Units of the cryptocurrency NEM worth $530 million were stolen on Friday. Singapore-based NEM says its blockchain is tracking the stolen coins and that the hacker has not attempted to move them, but that it has no way to return them to their owners.

Cryptocurrency exchange Coincheck's signboard in front of their office in Tokyo, Japan, January 29, 2018.
Cryptocurrency exchange Coincheck's signboard in front of their office in Tokyo, Japan, January 29, 2018. (Reuters)

Japan on Monday imposed administrative measures on virtual currency exchange Coincheck after hackers stole hundreds of millions of dollars in digital assets from the Tokyo-based firm in one of the biggest heists ever.

Units of the cryptocurrency NEM worth $530 million were taken — based on the exchange rate on Friday — exceeding even the $480 million in bitcoin stolen from the MtGox exchange in 2014.

Coincheck suspended trading of all cryptocurrencies except bitcoin on Friday, and said it had lost 523 million units of NEM, the 10th biggest cryptocurrency in the world based on market capitalisation.

The Financial Services Agency (FSA) said in a statement that it had ordered Coincheck to investigate the cause of the incident, "properly" deal with clients, strengthen risk management and take preventive measures.

The financial watchdog told the exchange to respond to the orders by February 13, warning that the agency would raid its office if necessary.

Coincheck has said it will use its own funds to reimburse about 46.3 billion yen (around $430 million) — at a rate of 88.549 yen per NEM — to all 260,000 customers who lost their holdings.

The company said it would reimburse customers in yen, not cryptocurrency.

The FSA said at a briefing Monday that it was checking to ensure Coincheck had the ability to make those refunds.

The watchdog added that it was carrying out checks at other exchanges in the wake of the theft to detect potential security problems.

The agency will supervise Coincheck to ensure the measures are being implemented and contracts are being honoured, Chief Cabinet Secretary Yoshihide Suga said at a regular briefing.

"While examining the cause of the incident and taking necessary measures, we want the ministries and agencies concerned to urgently study what further measures we'd need," the top government spokesman said.

Lacked common sense

Japan's Finance Minister Taro Aso told parliament on Monday that the government would take "necessary administrative measures, including an on-site inspection."

Coincheck "did not store the important things separately. I think they lacked fundamental knowledge or common sense," he said.

One unit of NEM was trading at 95 cents at around 0730 GMT on Monday, according to coinmarketcap.com.

Japan is a leading market for cryptocurrencies, with nearly one third of global bitcoin transactions in December denominated in yen, according to specialist website jpbitcoin.com.

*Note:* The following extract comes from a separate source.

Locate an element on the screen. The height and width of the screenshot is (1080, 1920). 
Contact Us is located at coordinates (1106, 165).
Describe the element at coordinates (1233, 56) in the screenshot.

As many as 10,000 businesses in Japan are thought to accept bitcoin, and bitFlyer — the country's main bitcoin exchange — saw its user base grow beyond one million in November.

Many Japanese, especially younger investors, have been seduced by the idea of strong profits as the economy has seen years of ultra-low interest rates offering little in the way of traditional returns.

In the wake of the MtGox scandal, Japan passed a law on cryptocurrencies that requires exchanges to be regulated by the FSA.

The law went into effect in 2017.

Coincheck had submitted an application to the FSA for a licence and was allowed to continue operating while it awaited a decision, the agency said.

Stolen NEM coins in limbo

Singapore-based NEM Foundation said it had a tracing system on the NEM blockchain and that it had "a full account" of all of Coincheck's lost NEM coins. It added that the hacker had not moved any of the funds to any exchange or personal accounts but that it had no way to return the stolen funds to its owners.

In 2014, Tokyo-based Mt. Gox, which once handled 80 percent of the world's bitcoin trades, filed for bankruptcy after losing around half a billion dollars worth of bitcoins. More recently, South Korean cryptocurrency exchange Youbit last month shut down and filed for bankruptcy after being hacked twice last year.

World leaders meeting in Davos last week issued fresh warnings about the dangers of cryptocurrencies, with US Treasury Secretary Steven Mnuchin relating Washington's concern about the money being used for illicit activity.

Japan's top financial diplomat said regulation of cryptocurrencies would likely be on the agenda at the G20 finance chiefs' meeting in Argentina in March.

South Korea will this week ban cryptocurrency traders from using anonymous bank accounts to crack down on the criminal use of virtual coins. China, worried about financial risks from such trading, has ordered some exchanges in Beijing to close.